Not.. Taken

So for the past Summer there have been many new adjustments I’ve had to get used too. For example my best friend having a girl friend. Its awesome I am HONESTLY very happy for the both of them and its great seeing him experience relationships and such but of course I can’t lie, a little part of me is jealous in the fact that now he spends a good majority of time with her and I understand thats completely normal. But today I basically found out ALL my close friends are either in a relationship or pursuing someone….And honestly its so frustrating because I feel like a complete loner/loser.So not only am I jealous of my friends spending more time with their “significant” others but also the fact that they have one. I mean I know eventually everyone starts dating and stuff but seriously! this soon.
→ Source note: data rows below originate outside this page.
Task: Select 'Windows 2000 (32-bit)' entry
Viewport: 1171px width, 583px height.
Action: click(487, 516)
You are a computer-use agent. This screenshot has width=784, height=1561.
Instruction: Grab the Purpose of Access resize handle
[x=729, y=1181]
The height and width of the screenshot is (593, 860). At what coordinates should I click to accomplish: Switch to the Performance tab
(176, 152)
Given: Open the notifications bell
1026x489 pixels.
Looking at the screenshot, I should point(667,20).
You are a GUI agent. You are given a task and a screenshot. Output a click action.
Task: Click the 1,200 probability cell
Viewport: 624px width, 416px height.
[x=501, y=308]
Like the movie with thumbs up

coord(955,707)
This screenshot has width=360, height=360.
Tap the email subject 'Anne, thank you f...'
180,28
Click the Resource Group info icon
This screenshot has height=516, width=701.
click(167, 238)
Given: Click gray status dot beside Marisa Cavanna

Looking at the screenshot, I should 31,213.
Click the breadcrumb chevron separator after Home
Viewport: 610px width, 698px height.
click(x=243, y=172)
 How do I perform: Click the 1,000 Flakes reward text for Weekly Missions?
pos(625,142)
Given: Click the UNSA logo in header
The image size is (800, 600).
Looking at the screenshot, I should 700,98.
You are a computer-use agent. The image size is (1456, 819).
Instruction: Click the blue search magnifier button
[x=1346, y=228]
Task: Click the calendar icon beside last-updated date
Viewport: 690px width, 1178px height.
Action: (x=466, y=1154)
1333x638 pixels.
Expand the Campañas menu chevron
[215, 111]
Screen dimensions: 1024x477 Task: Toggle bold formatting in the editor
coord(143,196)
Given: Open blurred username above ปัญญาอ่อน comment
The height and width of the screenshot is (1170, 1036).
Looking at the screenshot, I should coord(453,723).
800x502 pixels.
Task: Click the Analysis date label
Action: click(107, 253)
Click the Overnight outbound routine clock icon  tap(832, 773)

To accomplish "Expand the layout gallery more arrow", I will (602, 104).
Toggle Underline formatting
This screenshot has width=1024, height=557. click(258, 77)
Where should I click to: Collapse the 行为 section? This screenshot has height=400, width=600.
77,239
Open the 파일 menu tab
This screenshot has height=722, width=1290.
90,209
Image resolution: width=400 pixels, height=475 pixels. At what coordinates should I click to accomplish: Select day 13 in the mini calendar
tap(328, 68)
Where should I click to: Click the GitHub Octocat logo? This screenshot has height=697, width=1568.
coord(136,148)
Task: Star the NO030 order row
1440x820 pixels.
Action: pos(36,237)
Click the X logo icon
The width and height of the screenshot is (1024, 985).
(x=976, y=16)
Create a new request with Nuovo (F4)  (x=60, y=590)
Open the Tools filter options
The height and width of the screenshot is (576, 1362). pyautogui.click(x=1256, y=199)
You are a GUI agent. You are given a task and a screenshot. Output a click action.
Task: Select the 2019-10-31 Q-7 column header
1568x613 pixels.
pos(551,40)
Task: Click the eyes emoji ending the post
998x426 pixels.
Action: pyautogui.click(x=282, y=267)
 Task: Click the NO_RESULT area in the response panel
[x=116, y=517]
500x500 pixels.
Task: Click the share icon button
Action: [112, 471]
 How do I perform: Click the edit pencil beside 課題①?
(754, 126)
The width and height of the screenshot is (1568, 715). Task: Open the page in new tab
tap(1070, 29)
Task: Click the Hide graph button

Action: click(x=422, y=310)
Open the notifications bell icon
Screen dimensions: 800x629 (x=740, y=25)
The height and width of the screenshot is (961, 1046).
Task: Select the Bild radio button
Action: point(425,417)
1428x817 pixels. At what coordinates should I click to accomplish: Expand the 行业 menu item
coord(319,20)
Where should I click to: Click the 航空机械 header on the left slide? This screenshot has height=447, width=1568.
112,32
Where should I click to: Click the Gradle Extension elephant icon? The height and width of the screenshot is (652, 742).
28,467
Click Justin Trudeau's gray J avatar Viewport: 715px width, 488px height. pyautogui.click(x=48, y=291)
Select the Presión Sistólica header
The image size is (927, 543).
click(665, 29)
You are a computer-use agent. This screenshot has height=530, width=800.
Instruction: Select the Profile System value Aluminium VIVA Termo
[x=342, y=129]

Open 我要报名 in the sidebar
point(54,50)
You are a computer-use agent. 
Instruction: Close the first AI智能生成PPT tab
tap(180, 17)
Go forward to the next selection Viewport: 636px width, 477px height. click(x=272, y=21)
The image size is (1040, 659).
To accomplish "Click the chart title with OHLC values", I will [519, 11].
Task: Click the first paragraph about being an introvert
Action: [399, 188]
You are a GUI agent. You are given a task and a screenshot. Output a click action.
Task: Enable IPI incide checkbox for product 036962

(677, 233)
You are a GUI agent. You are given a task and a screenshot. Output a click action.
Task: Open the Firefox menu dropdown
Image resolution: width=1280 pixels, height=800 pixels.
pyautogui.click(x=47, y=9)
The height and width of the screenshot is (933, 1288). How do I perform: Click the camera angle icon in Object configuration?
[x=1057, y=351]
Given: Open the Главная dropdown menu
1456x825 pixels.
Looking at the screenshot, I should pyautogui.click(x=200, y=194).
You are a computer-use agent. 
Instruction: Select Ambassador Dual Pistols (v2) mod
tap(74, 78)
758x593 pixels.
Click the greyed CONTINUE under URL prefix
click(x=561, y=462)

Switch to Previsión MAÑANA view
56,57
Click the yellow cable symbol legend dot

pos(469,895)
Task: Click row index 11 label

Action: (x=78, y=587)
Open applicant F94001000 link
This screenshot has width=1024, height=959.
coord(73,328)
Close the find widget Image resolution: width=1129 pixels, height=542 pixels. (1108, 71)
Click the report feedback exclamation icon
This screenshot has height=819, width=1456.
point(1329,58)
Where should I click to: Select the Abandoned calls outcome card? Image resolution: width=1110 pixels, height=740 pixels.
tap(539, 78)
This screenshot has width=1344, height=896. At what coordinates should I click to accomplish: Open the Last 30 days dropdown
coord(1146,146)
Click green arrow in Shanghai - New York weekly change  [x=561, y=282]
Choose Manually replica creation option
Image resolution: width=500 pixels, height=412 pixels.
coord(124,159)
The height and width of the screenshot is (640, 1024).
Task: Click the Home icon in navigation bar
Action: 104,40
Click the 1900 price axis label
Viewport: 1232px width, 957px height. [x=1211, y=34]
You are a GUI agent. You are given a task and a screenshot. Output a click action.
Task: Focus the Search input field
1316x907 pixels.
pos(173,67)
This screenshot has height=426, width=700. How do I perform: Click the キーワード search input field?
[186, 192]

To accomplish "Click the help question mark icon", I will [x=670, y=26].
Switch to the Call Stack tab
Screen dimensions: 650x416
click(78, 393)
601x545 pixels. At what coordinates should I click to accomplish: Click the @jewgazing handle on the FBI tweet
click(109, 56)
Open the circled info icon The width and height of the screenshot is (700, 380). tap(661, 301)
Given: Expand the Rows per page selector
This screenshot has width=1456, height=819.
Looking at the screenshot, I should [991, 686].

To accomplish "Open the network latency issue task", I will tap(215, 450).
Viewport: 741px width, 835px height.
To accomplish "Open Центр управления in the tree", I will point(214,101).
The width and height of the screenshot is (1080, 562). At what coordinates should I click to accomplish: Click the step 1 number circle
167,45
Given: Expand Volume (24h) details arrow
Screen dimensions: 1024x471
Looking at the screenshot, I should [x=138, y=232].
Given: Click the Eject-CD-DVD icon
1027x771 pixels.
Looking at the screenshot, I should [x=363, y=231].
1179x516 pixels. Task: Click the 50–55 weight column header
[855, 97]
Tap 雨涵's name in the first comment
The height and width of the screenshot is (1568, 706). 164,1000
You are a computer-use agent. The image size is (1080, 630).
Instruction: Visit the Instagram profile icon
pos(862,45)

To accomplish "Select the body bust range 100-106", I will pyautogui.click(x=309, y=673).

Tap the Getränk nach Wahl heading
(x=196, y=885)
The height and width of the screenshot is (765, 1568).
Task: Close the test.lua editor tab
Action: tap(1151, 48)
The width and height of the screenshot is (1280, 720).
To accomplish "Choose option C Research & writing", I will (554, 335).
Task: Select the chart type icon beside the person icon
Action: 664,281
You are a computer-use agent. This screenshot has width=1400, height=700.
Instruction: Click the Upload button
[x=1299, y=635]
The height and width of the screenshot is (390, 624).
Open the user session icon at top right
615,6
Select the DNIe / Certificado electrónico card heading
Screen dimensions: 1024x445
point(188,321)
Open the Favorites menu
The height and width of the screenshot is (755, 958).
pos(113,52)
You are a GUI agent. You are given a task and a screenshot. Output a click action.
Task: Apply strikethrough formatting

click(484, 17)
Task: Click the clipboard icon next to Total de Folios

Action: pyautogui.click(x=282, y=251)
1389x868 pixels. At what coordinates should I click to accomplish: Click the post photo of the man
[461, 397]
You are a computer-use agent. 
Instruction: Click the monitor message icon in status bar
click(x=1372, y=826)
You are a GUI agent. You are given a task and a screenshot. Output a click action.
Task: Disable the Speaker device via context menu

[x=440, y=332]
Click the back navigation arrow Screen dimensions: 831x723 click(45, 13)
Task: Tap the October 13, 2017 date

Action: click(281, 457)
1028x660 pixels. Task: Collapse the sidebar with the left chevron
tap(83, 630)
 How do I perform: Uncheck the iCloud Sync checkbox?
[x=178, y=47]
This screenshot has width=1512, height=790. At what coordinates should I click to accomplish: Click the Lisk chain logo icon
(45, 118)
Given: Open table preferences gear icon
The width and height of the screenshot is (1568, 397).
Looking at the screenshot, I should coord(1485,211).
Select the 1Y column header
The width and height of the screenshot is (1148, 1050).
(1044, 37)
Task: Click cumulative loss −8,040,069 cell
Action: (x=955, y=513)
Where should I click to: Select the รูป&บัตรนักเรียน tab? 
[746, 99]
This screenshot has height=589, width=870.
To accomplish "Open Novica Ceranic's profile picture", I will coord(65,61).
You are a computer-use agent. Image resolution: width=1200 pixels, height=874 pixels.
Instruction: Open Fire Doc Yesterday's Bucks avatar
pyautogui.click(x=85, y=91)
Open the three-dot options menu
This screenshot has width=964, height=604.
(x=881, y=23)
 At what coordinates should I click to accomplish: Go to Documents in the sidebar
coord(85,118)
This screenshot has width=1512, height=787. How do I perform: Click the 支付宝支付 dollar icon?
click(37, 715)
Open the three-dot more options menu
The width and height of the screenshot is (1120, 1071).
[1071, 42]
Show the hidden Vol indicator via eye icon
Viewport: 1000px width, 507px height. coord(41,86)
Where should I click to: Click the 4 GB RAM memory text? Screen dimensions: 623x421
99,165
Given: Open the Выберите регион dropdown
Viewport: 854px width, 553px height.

It really makes me want to just go out and instantly find  my “significant” other and hit it off. I mean honestly for the past year I really haven’t been trying to pursue anyone or trying to search. Its almost as I have kinda cut off all my relations with the opposite gender and focused on my own close guy friends. I don’t know what it is but I sort of fear girls no matter if your a good friend or so. Mabe because I’m just not good with girls or mabe I fear intimacy WHO KNOWS?. But NOW I feel like so tempted to just satisfy my loneliness with somebody which I know is completely wrong and disrespectful. And I know what ya’ll are thinking… go to God and he will satisfy… but its easier said then done..were all humans and sometimes it can get lonely.

Anyone out there? My name is David Jo and I am not taken

Lonely men seek companionship. Lonely women sit at home and wait. They never meet.